- **Extrait source**:
##########

La Sueddeutsche Zeitung met aussi la nouvelle en une. Tremblement de terre en Suisse, poursuit le site allemand, qui annonce l'éviction du contesté ministre de la Justice. Le site rend compte de la prestation de serment de la nouvelle conseillère fédérale, Eveline Widmer-Schlumpf, une "politicienne de province inconnue". Il relate la décision annoncée par le chef du groupe UDC, Caspar Baader, de ne pas soutenir les deux élus UDC du gouvernement et d'entrer en opposition. Le site met aussi en lien des explications du système politique suisse. Même intérêt pour la politique suisse en Autriche. Die Presse fait sa une de l'éviction de Blocher. Pour le site, la Suisse a depuis aujourd'hui un gouvernement de centre gauche. La formule magique en vigueur depuis 1959 est devenue caduque, avance le journal.
En France, seul Le Figaro met la nouvelle en une de son site. "Pourquoi cette éviction?, se demande le quotidien. Christoph Blocher a durci la législation sur le droit d’asile et l’immigration. Son parti a été accusé de racisme par l’ONU durant la campagne électorale. La gauche et les centristes se sont donc mis d’accord en secret, une alliance inattendue, pour apporter leurs voix à un autre membre de l’UDC, Eveline Widmer-Schlumpf, considérée comme une modérée" relate le journal. Libération parle aussi en une de l'éviction de Christoph Blocher. "Puni, Blocher pourrait se venger en obligeant les deux conseillers fédéraux UDC élus à se retirer ou en les excluant de sa formation, s’ils refusent" estime le site.
Pour le Monde, "en menant une campagne ouvertement xénophobe et anti-européenne, le ministre de la justice et de la police s'est aliéné une partie de la droite modérée".
"L'homme de droite Blocher perd son poste dans le gouvernement suisse", titre El Pais, dont l'information figure en une du site. "Une journée qui s'annonçait routinière s'est convertie en une véritable tempête dans un paysage politique suisse d'ordinaire serein" poursuit le site espagnol, pour qui l'éviction du «polémique et controversé» leader de la droite est une «crise sans précédent». Le site rappelle que le caudillo suisse s'est rendu célèbre par sa campagne de refoulement des étrangers et l'affiche du mouton noir désormais célèbre.

##########

- **Lignes de données**:
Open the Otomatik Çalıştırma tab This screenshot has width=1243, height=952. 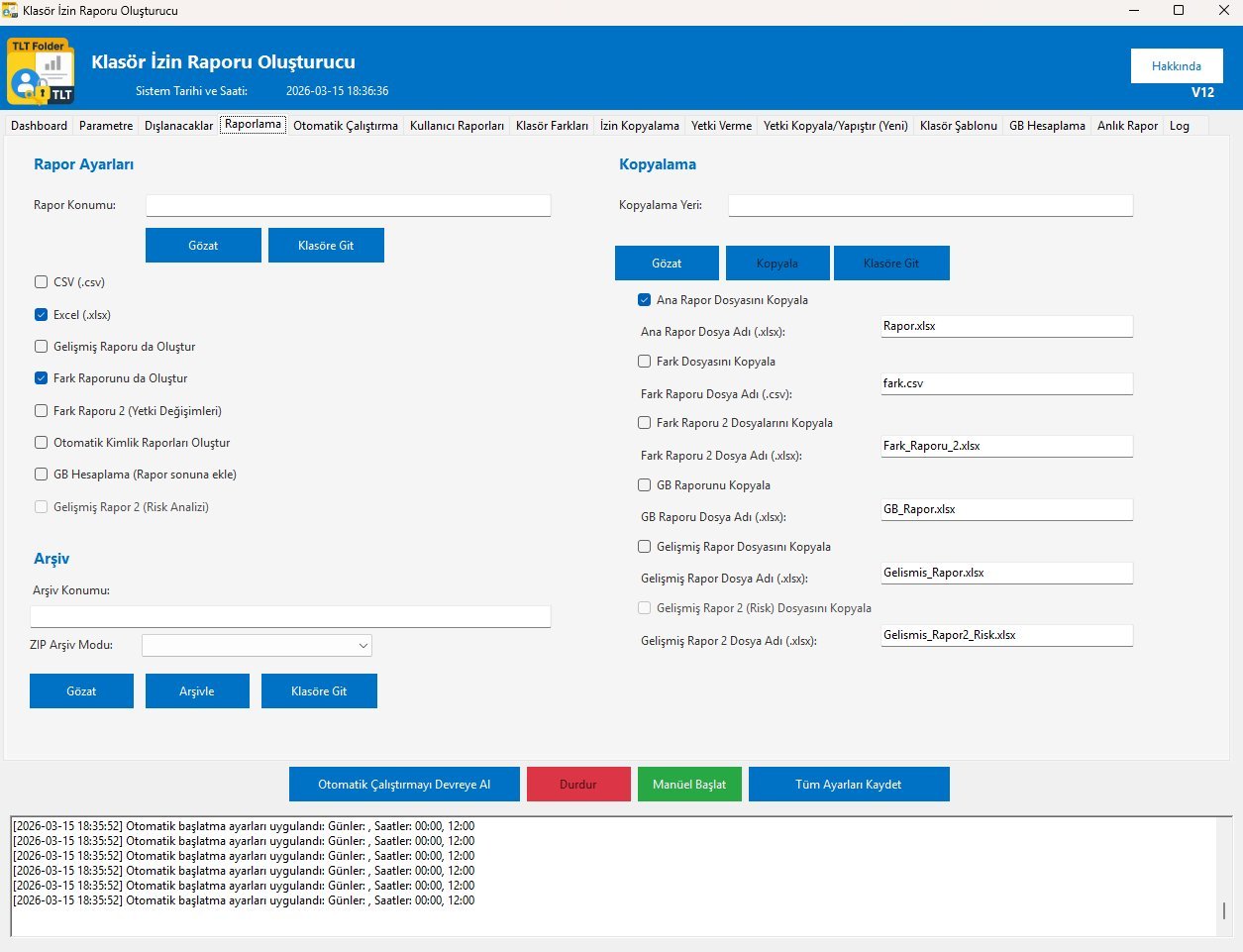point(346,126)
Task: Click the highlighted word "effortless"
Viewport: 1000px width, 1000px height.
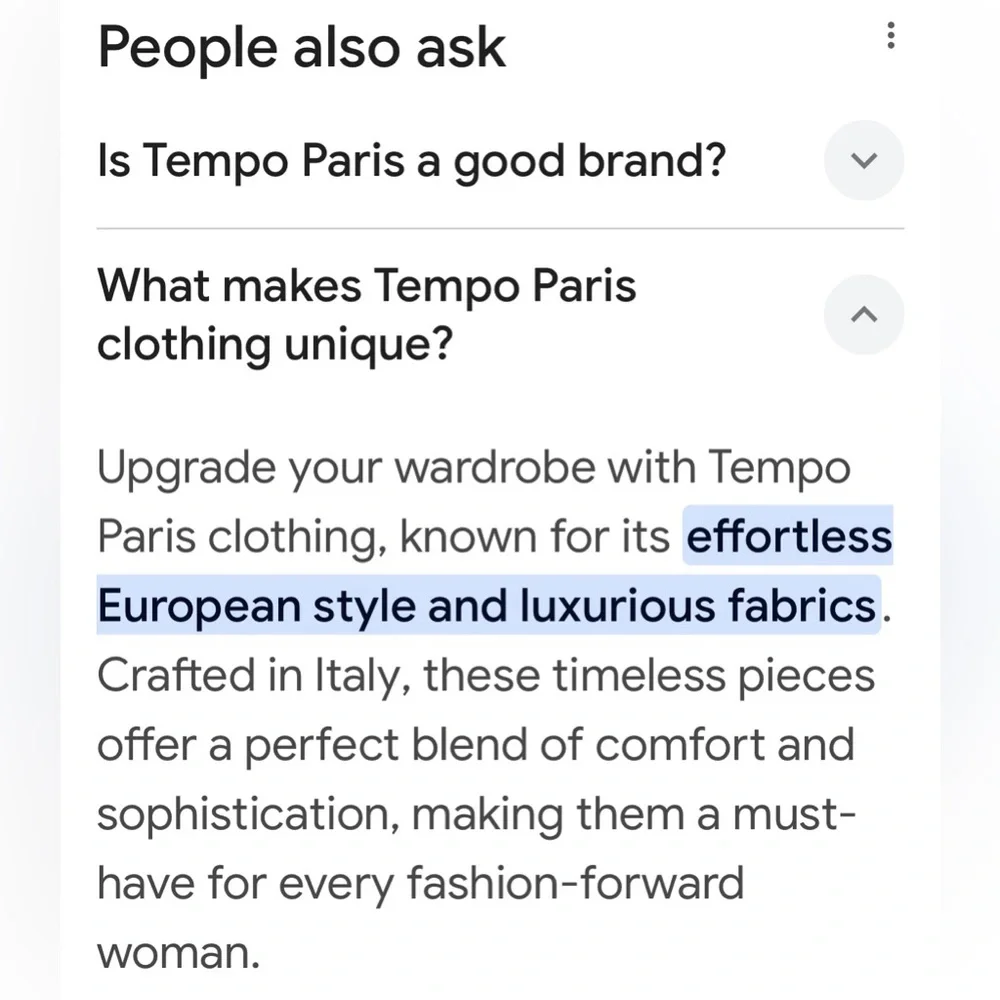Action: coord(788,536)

##########

- **Consignes**:
- A) Dans l'extrait sur l'éviction de Blocher, quelles raisons Le Figaro donne-t-il à cette éviction ? Répondez en une à trois phrases.
- B) Recopiez, s'il vous plaît, le passage de l'extrait sur l'éviction de Blocher situé entre "En France, seul" et "estime le site.", ces deux bornes comprises.

- **Corrigé**:
- A) Selon Le Figaro, Christoph Blocher avait durci la législation sur le droit d'asile et l'immigration, et son parti avait été accusé de racisme par l'ONU pendant la campagne électorale. La gauche et les centristes se sont donc mis d'accord en secret pour voter pour un autre membre de l'UDC, Eveline Widmer-Schlumpf, considérée comme une modérée.

- B)
En France, seul Le Figaro met la nouvelle en une de son site. "Pourquoi cette éviction?, se demande le quotidien. Christoph Blocher a durci la législation sur le droit d’asile et l’immigration. Son parti a été accusé de racisme par l’ONU durant la campagne électorale. La gauche et les centristes se sont donc mis d’accord en secret, une alliance inattendue, pour apporter leurs voix à un autre membre de l’UDC, Eveline Widmer-Schlumpf, considérée comme une modérée" relate le journal. Libération parle aussi en une de l'éviction de Christoph Blocher. "Puni, Blocher pourrait se venger en obligeant les deux conseillers fédéraux UDC élus à se retirer ou en les excluant de sa formation, s’ils refusent" estime le site.